Sample Antique Appraisal: Van Briggle Pottery

In addition to providing antique appraisals for insurance, tax and legal purposes, Grant Miller Antique Appraisals also provides fair market value reports for a small flat fee. These reports provide clients with piece of mind when looking to sell antiques or can simply satisfy a curiosity about a particular collectible.

While many antique dealers provide a similar service, they are notorious for undervaluing collectibles. An appraisal from an antique dealer might say your collectibles are worth only $100 when in reality they’re worth $700. Many antique dealers use their appraisals to lowball clients into selling pieces well below their actual value. Others may charge a percentage of the final appraised value which leads to inflated and inaccurate values.

A USPAP-certified appraiser, like Grant Miller, has no personal or financial interest in your antiques or reaching a preconceived value to inflate his fees. Grant Miller Antique Appraisals sells one thing – an honest, accurate and knowledgeable opinion from a lifetime in the antiques industry.

A fair market value antique appraisal involves research and an unbiased evaluation of its condition, age and provenance. It also requires an antique appraiser to judge market trends and study comparable sales for similar items. Fair market value antique appraisals come with a summary report and are USPAP-certified so you can be certain I have no personal or financial interest in the antique or in providing an inflated value.  Most are completed within five business days and are held to rigorous ethical and industry standards you won’t find elsewhere.

The following is an antique appraisal I conducted in February 2011 for a client interested in selling a piece of pottery. It is presented here as a sample of my work with client’s full authorization.

Property Description

One signed Van Briggle mullberry-shade bud vase made of clay and displaying the company’s distinctive matte glaze.


The vase is marked on the bottom “Van Briggle” and displays the company’s “Double A” logo. There are no other marks or dates visible.


The vase measures 7 inches high, 2.5 inches wide on the bottom and a 1 inch opening.

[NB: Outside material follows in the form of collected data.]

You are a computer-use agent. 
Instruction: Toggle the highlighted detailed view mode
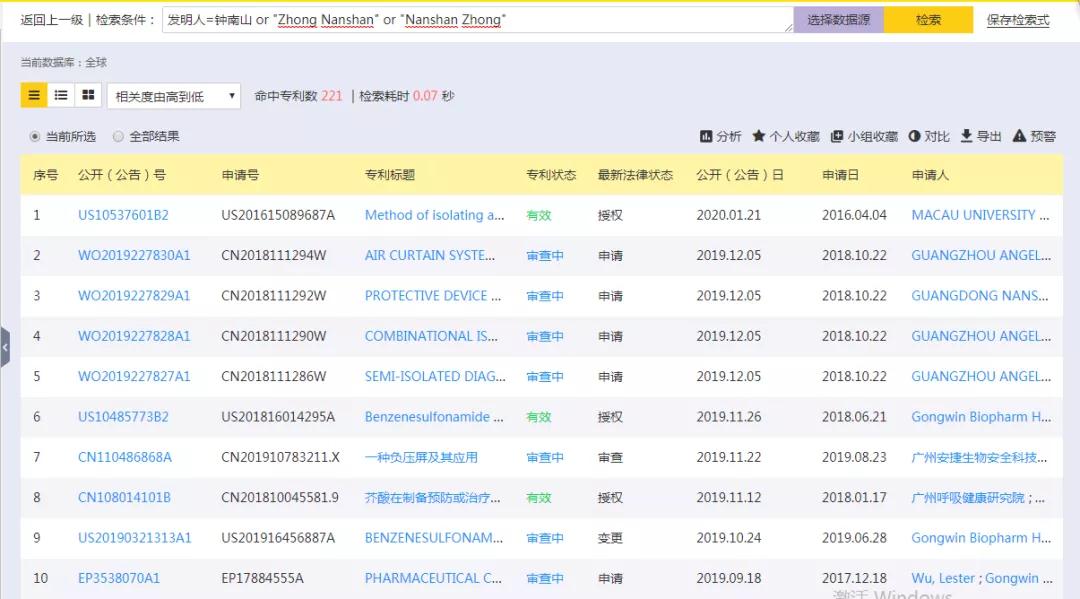tap(35, 95)
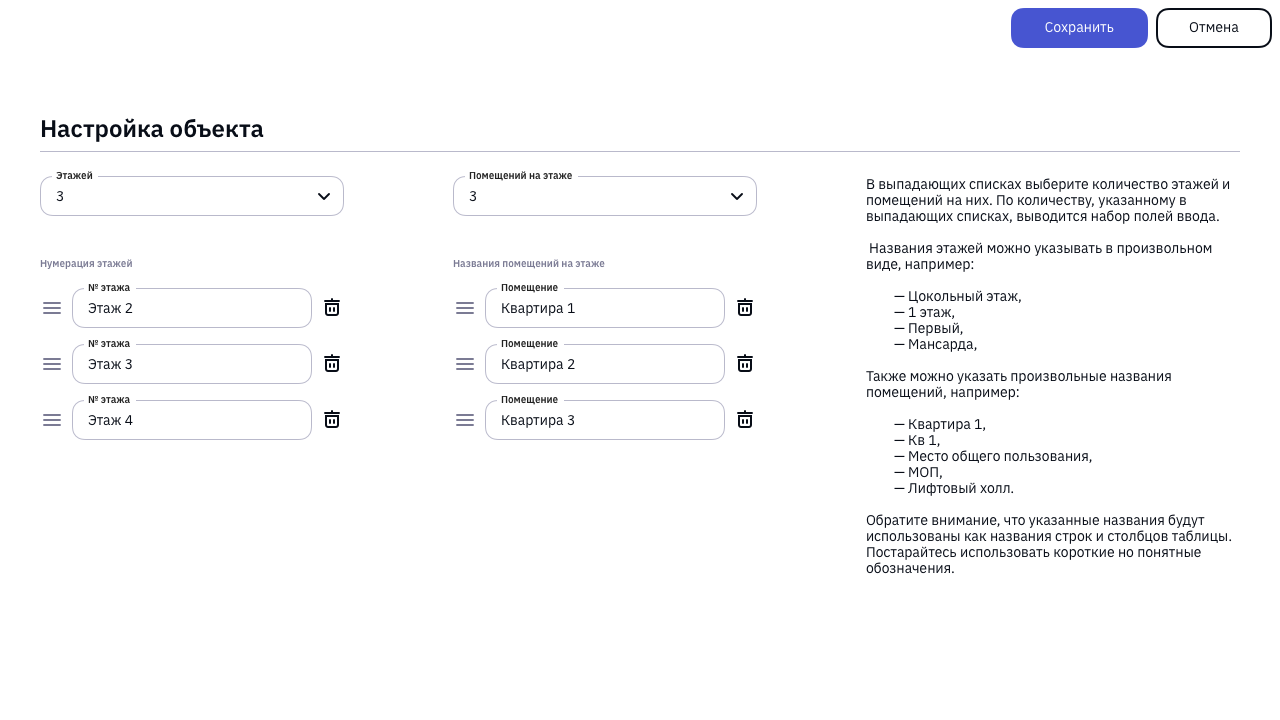Delete the Этаж 4 row
The width and height of the screenshot is (1280, 720).
332,420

The vase is in excellent condition with only a minor dust issue due to years of storage. There are no visible spider bites, cracks, chips, crazing or repairs. The bottom has a distinctive “dirty clay” appearance which assists in dating the piece.


The client purchased the piece at a Brandon, Florida, estate sale in 2003 for $10. An antique store quoted her a value of $30 for the vase in 2004. The vase’s signature, logo and “dirty clay” bottom indicates it was manufactured between 1917 to 1920.

Conclusions and Valuation

Van Briggle pottery is widely sold on the secondary market but is by no means ordinary. It is highly valued as an outstanding example of Art Nouveau pottery. This item’s considerable age and unique signature and logo make it especially desirable. It is my opinion this example could sell for between $200 to $250 today.

Historical Analysis

Artus and Anne Van Briggle established Van Briggle Art Pottery in 1901 and it’s believed to be the oldest continuously operating of its kind in the United States. Before establishing the company in Colorado Springs, Colorado, Artus Van Briggle worked for the noted Rookwood Pottery of Ohio.

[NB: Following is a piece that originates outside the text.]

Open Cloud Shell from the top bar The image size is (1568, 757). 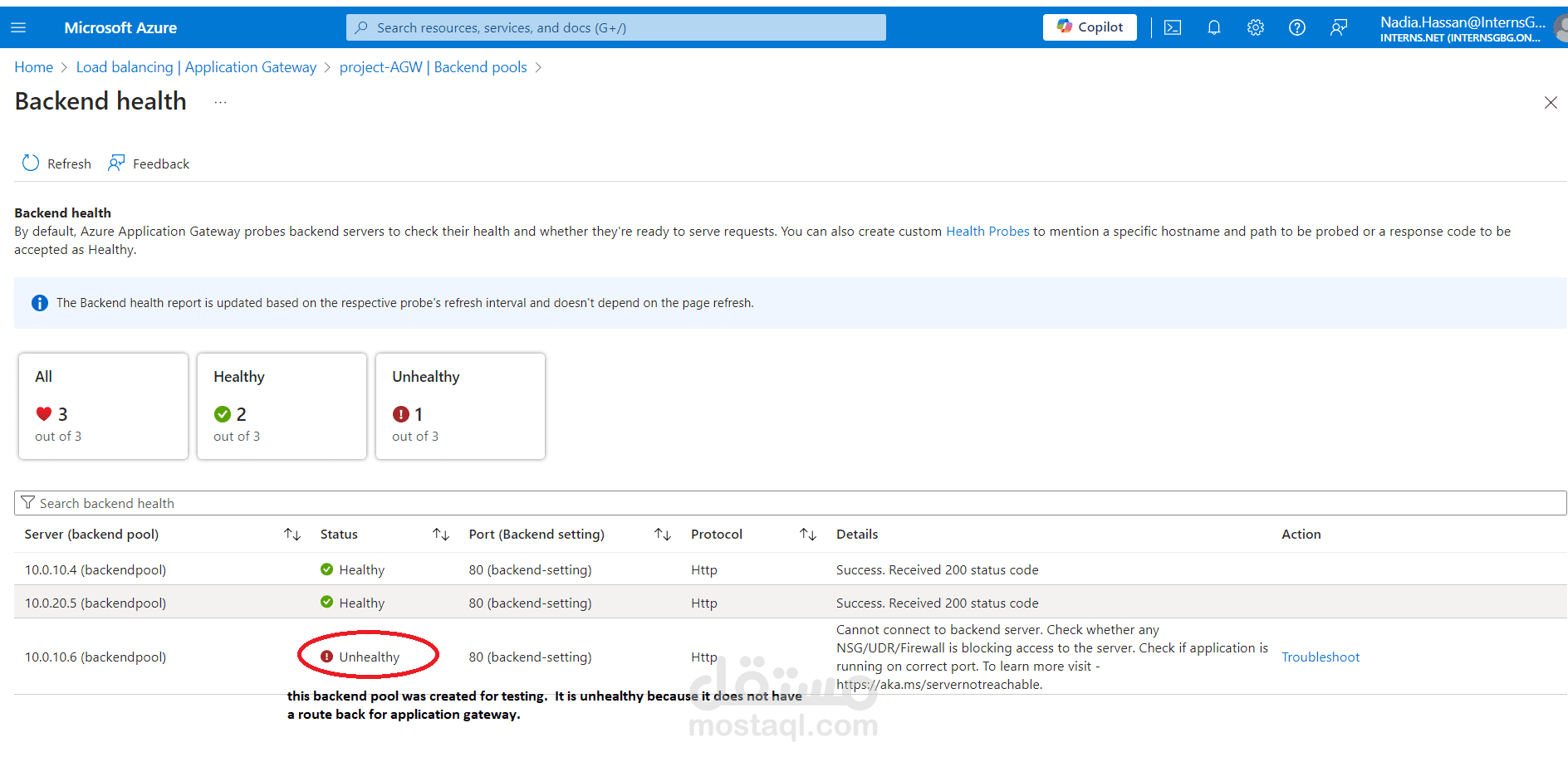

The Van Briggle’s influenced generations of artists with their Art Nouveau designs that continue to be made and imitated by potters today. Their cornerstone matte glaze is instantly recognizable to collectors worldwide.

Many of the best potters and sculptors in the world got their start with the Van Briggle Company. Nellie Walker, Clem Hull and Nelson Curtis are just a few of the artists who have worked there over the years.

Van Briggle Pottery continues to operate today but the company’s earliest works have always been the most coveted – particularly those produced by Artus, who died in 1904, or Anne, who retired from potting in 1910.”